━━━━━ Estratto scelto ━━━━━

L’Ombra dei Manicomi: Una Storia Italiana di Emarginazione e Rivoluzione

La storia della salute mentale in Italia è indissolubilmente legata a quella dei manicomi, istituzioni che per secoli hanno rappresentato il principale, e spesso unico, luogo di contenimento e “cura” per le persone affette da disturbi psichici. Un viaggio doloroso e complesso, che affonda le sue radici ben prima del 1400, epoca in cui iniziarono a comparire i primi ospedali psichiatrici gestiti prevalentemente da ordini monastici ed ecclesiastici, da medici illustri o da cittadini facoltosi. Queste strutture, tuttavia, erano spesso luoghi di mera contenzione, dove la “cura” si traduceva in terapie brutali[1] e l’applicazione di vere e proprie torture.
Un punto di svolta, seppur embrionale, si ebbe nel 1904 con l’approvazione di una legge proposta da Giovanni Giolitti. Questa normativa introduceva l’obbligo di ricovero in manicomio solo per i “dementi pericolosi o scandalosi” e prevedeva l’ammissione solo dopo una procedura giuridica, salvo casi di urgenza. La legge, però, non prendeva in considerazione i bisogni e i diritti del malato, concedendo alle autorità locali il potere di ordinare il ricovero di qualsiasi persona, inclusi i bambini, bastasse una certificazione medica e l’urgenza. Questo portò all’internamento di soggetti considerati “non conformi” alle rigide norme sociali: omosessuali, prostitute, donne ritenute incapaci di svolgere i ruoli di mogli e madri, o anche semplicemente affette da depressione. Le condizioni igienico-sanitarie all’interno di queste strutture erano spesso deplorevoli, e i pazienti venivano sottoposti a pratiche disumane come l’elettroshock, il coma insulinico e la sperimentazione di farmaci nascenti, come la cloropromazina.

L’era fascista, con l’introduzione del codice penale Rocco nel 1931, fino al 1968, aggravò ulteriormente la situazione. Chi veniva internato in manicomio era iscritto nel casellario giudiziario, e molti dissidenti politici finirono rinchiusi. Il numero degli internati crebbe vertiginosamente, passando da 60.000 nel 1926 a 96.000 nel 1941[2]. Questo testimonia come i manicomi non fossero solo luoghi di reclusione per i malati, ma anche strumenti di controllo sociale e politico. È proprio in questo contesto di profonda disumanizzazione che emerse la figura di Franco Basaglia, uno psichiatra visionario che avrebbe cambiato radicalmente il volto della salute mentale in Italia.

━━━━━ Dati in esame ━━━━━

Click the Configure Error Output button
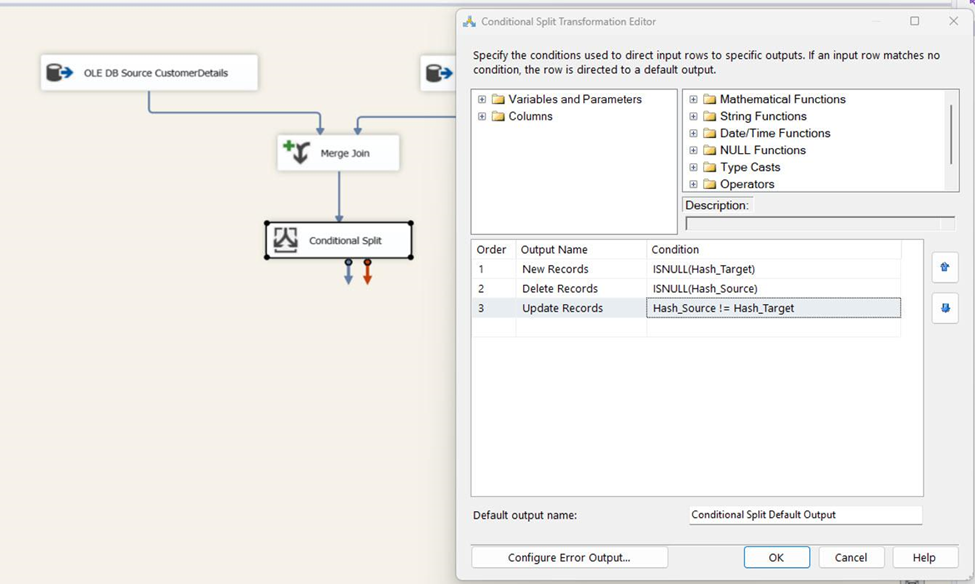 tap(568, 557)
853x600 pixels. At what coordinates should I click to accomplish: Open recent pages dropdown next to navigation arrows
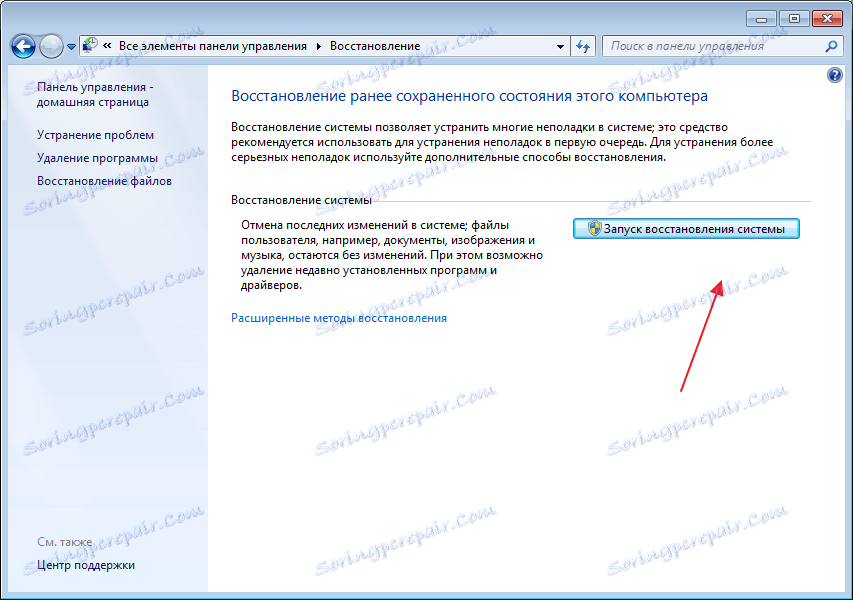point(70,45)
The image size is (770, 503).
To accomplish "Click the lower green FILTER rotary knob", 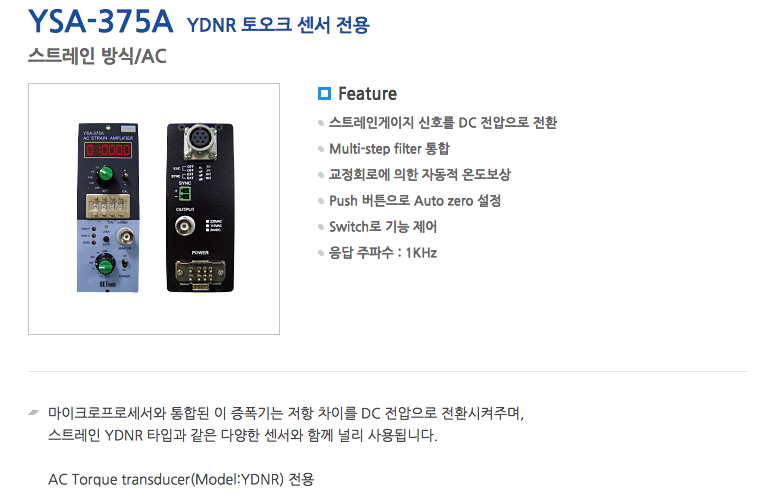I will 105,267.
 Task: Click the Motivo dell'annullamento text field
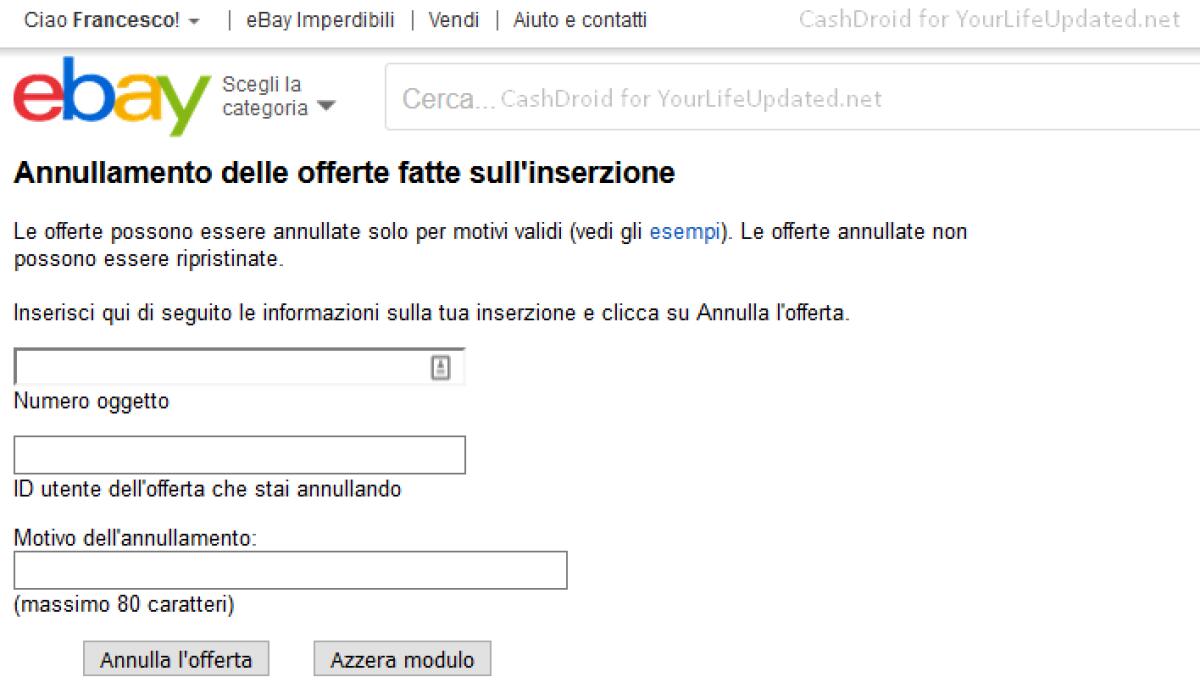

━━━━━

◆ Azione richiesta
Nel brano sui manicomi, perché la legge del 1904 portò all'internamento di persone considerate "non conformi" alle rigide norme sociali? Rispondi in una-tre frasi.

◆ Soluzione svolta
La legge non prendeva in considerazione i bisogni e i diritti del malato. Concedeva alle autorità locali il potere di ordinare il ricovero di qualsiasi persona, inclusi i bambini, purché ci fossero una certificazione medica e l'urgenza.